──────── EXTRAIT SOURCE

Un peu plus d’un après un discours royal appelant à la participation des partis politiques pour l’élaboration d’un nouveau modèle de développement, l’Istiqlal a fini par rendre sa copie. Dans sa « vision »publiée sur le site de l’Alliance des économistes istiqlaliens, la formation à la balance décline six « ruptures » devant permettre d’accélérer la croissance. Il s’agit là de la première proposition concrète émanant d’un parti politique.
Mettre fin à la « hogra »
La première « rupture » suggérée par le parti piloté par Nizar Baraka consiste à «passer d’une société basée sur l’intermédiation, les avantages et les formes de privilèges, à une société de droit garantissant l’équité ». Si le modèle de développement actuel a atteint « ses limites » cela s’explique, selon la formation à la balance, par une « crise de confiance liée […]à la domination des normes informelles sur les lois [et] à la nécessité de recourir à des passe-droits pour accéder à ses propres droits ».

────────────────

*EXERCICE PROPOSÉ 1*
Selon l'extrait sur la vision de l'Istiqlal, combien de « ruptures » le parti présente-t-il pour accélérer la croissance ?
*EXERCICE PROPOSÉ 2*
D'après l'extrait sur la vision de l'Istiqlal, expliquez pourquoi le parti juge que le modèle de développement actuel a atteint ses limites.
*EXERCICE PROPOSÉ 3*
Prolongez l'article sur la vision de l'Istiqlal à partir de sa dernière phrase.
Les données n'interviennent pas dans cet exercice.

──────── DONNÉES AFFICHÉES

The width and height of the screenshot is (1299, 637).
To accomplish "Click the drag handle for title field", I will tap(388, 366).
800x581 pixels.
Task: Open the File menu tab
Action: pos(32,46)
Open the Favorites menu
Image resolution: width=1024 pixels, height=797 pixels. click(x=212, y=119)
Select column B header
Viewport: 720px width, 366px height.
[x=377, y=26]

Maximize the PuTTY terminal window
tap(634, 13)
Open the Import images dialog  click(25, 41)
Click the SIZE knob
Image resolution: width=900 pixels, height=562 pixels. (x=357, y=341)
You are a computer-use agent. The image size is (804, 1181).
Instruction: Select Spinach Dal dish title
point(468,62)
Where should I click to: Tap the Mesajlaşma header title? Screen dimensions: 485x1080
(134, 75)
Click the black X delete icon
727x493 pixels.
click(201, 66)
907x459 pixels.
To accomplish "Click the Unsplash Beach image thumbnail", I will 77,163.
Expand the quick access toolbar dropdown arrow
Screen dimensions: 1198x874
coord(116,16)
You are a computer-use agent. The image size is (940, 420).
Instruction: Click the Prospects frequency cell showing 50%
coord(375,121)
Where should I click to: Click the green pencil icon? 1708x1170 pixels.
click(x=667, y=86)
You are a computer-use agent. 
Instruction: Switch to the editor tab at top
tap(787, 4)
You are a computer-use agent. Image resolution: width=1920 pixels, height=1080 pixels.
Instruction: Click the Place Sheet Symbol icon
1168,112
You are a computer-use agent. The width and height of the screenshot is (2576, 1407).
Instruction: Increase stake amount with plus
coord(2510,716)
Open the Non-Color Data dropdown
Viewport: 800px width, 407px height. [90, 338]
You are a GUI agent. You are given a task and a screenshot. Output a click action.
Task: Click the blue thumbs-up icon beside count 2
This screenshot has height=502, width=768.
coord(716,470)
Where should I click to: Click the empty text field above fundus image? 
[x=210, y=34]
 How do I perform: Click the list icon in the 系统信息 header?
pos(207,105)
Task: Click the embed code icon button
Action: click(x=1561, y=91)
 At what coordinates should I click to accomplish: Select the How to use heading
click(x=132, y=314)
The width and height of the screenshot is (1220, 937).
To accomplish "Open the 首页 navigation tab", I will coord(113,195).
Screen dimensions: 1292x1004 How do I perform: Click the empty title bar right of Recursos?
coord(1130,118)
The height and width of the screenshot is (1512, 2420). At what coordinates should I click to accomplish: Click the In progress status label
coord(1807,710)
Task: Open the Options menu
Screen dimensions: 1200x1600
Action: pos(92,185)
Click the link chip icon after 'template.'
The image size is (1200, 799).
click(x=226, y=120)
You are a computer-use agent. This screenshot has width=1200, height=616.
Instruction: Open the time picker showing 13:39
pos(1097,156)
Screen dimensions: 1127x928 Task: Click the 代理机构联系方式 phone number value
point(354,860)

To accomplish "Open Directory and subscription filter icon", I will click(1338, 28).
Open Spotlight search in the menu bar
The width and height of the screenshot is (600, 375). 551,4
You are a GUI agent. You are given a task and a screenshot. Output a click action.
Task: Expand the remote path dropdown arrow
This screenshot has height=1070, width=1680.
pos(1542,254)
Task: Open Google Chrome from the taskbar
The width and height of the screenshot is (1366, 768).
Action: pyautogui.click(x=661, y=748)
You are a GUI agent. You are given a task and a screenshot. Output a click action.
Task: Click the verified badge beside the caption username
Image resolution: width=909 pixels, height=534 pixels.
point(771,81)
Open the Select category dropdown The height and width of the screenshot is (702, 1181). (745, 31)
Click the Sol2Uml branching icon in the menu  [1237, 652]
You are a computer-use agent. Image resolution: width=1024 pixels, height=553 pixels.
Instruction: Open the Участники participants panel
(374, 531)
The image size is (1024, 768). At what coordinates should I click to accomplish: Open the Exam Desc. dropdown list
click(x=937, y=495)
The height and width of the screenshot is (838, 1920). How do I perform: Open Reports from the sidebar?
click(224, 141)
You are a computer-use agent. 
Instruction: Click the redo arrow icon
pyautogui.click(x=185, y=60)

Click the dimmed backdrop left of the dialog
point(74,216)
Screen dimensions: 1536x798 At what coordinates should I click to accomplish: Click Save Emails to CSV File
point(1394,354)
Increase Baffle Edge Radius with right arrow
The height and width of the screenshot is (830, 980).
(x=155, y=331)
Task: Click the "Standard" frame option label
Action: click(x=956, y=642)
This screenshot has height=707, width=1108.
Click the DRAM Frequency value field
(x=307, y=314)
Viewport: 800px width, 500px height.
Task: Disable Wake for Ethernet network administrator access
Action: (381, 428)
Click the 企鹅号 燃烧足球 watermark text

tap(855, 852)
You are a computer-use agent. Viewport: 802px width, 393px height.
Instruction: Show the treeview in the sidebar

────────────────

*RÉSULTAT ATTENDU 1*
Six « ruptures ».

*RÉSULTAT ATTENDU 2*
Selon la formation à la balance, ce modèle souffre d'une « crise de confiance ». Cette crise tient à la domination des normes informelles sur les lois et à la nécessité de recourir à des passe-droits pour accéder à ses propres droits.

*RÉSULTAT ATTENDU 3*
Une situation que le parti de la balance impute notamment au « développement des inégalités et particulièrement l’enrichissement massif et publiquement exposé des catégories les plus aisées » ainsi que « la multiplication des affaires liées à la mauvaise gestion des deniers publics » ou encore « la connivence entre la réglementation et les intérêts des grandes fortunes ».
Pour y remédier, l’Istiqlal appelle à garantir la « primauté de la loi » à travers l’élaboration de textes correspondant à la « réalité sociale » et appliqués dans les plus bref délais en vue d’éviter les « effets d’annonce sans lendemain ». Les faiseurs de loi devront, en vertu de la rupture prônée par l’Istiqlal, élaborer des lois « plus souples, plus fluides et moins restrictives, accordant davantage de confiance au citoyen et aux opérateurs » afin de permettre l’initiative et l’innovation.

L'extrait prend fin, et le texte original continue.